Aufgaben:
(A) Schreiben Sie aus dem Text über Menschenrechtsverteidiger den Abschnitt ab, der bei "Diese Erklärung anerkennt" beginnt und bei "Welt öffentlich unterstützen." endet.
(B) Führen Sie den Text über den Schutz von Menschenrechtsverteidigern nach seinem letzten Satz weiter.

Seitenauszug:
※
Beispiele: Dem Whistleblower Edward Snowden droht in den USA eine 30-jährige Gefängnisstrafe für das Aufdecken von Informationen, die von grösstem öffentlichen Interesse sind. Im Jahr 2016 führte Grossbritannien eines der strengsten Überwachungsgesetze in Westeuropa ein. Der britische Investigatory Powers Act gibt der Regierung neue, weitreichende Befugnisse, darunter die Möglichkeit, Browsing-Daten von allen EinwohnerInnen im Land zu sammeln.
- Was ist die Uno-Erklärung zum Schutz der MenschenrechtsverteidigerInnen? Warum brauchen wir diese Erklärung?
Vor fast zwanzig Jahren, 1998, bestätigte die Uno-Generalversammlung erneut die Freiheits- und Gerechtigkeitsgrundsätze und zwar mit der durch Konsens angenommenen Uno-Erklärung über das Recht und die Verpflichtung von Einzelpersonen, Gruppen und Organen der Gesellschaft, die allgemein anerkannten Menschenrechte und Grundfreiheiten zu fördern und zu schützen – gemeinhin bekannt als Uno-Erklärung zum Schutz der MenschenrechtsverteidigerInnen.
Diese Erklärung anerkennt die Wichtigkeit der zivilgesellschaftlichen Akteure bei der Verteidigung der Richtlinien zur Unterstützung der Menschenrechte. Von entscheidender Bedeutung ist, dass den Staaten die Verantwortung zukommt, dafür zu sorgen, dass alle Bestimmungen umgesetzt und respektiert werden, insbesondere die Pflicht, MenschenrechtsverteidigerInnen vor Schaden und Leid als Folge ihrer Menschenrechtsarbeit zu schützen.
- Wie können Regierungen und EntscheidungsträgerInnen die MenschenrechtsverteidigerInnen besser unterstützen?
Regierungen und EntscheidungsträgerInnen können MenschenrechtsverteidigerInnen folgendermassen unterstützen:
(i) Indem sie die Legitimität der MenschenrechtsverteidigerInnen anerkennen und deren Arbeit und Beitrag für freie, gerechte und gleiche Gemeinschaften und Gesellschaften überall auf der Welt öffentlich unterstützen.
※
Extrahierte Informationen:
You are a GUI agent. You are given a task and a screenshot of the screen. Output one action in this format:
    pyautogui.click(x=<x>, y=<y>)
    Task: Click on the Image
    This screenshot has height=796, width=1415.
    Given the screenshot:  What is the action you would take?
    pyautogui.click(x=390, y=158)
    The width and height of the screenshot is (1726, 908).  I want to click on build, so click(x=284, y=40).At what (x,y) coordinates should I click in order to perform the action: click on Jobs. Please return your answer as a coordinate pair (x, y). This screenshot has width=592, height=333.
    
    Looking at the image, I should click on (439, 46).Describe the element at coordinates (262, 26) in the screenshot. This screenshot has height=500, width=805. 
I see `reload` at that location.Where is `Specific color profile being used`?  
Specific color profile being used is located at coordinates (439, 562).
※
Antworten:
(A)
Diese Erklärung anerkennt die Wichtigkeit der zivilgesellschaftlichen Akteure bei der Verteidigung der Richtlinien zur Unterstützung der Menschenrechte. Von entscheidender Bedeutung ist, dass den Staaten die Verantwortung zukommt, dafür zu sorgen, dass alle Bestimmungen umgesetzt und respektiert werden, insbesondere die Pflicht, MenschenrechtsverteidigerInnen vor Schaden und Leid als Folge ihrer Menschenrechtsarbeit zu schützen.
- Wie können Regierungen und EntscheidungsträgerInnen die MenschenrechtsverteidigerInnen besser unterstützen?
Regierungen und EntscheidungsträgerInnen können MenschenrechtsverteidigerInnen folgendermassen unterstützen:
(i) Indem sie die Legitimität der MenschenrechtsverteidigerInnen anerkennen und deren Arbeit und Beitrag für freie, gerechte und gleiche Gemeinschaften und Gesellschaften überall auf der Welt öffentlich unterstützen.

(B)
(ii) Indem sie sicherstellen, dass MenschenrechtsverteidigerInnen wirksam geschützt und Schutzmechanismen wirkungsvoll umgesetzt und entsprechend finanziert werden.
(iii) Indem sie Programme leichter zugänglich machen und unterstützen, die den MenschenrechtsverteidigerInnen den Zugang zu den notwendigen Kenntnissen, Instrumenten und Ausbildungen gewährleisten, die sie für ihre Menschenrechtsarbeit brauchen.
(iv) Indem sie partizipative Ansätze ermöglichen, die sicherstellen, dass die MenschenrechtsverteidigerInnen besser untereinander und in der Gemeinschaft, in der sie aktiv sind, vernetzt sind und auf nationaler, regionaler und internationaler Ebene Zugang zu den EntscheidungsträgerInnen haben. Gleichzeitig müssen die Regierungen die Sicherheit der MenschenrechtsverteidigerInnen gewährleisten.
Unser globales Kampagnenziel ist die Stärkung, Sicherheit und Unterstützung von MenschenrechtsverteidigerInnen und allen, die sich zusammen mit ihnen gegen Unrecht zur Wehr setzen. Im Einzelnen wollen wir erreichen, dass:
- bis Ende 2019 mehr und vor allem junge MenschenrechtsverteidigerInnen besser vernetzt und anerkannt sind sowie in der Lage, sich in einem sicheren Umfeld für den Schutz der eigenen und der Rechte anderer einzusetzen.
- Gesetzesänderungen und politische Veränderungen bis 2019 dazu führen, dass Staaten gefährdete MenschenrechtsverteidigerInnen besser vor Angriffen, Einschüchterungen und Schikanen schützen.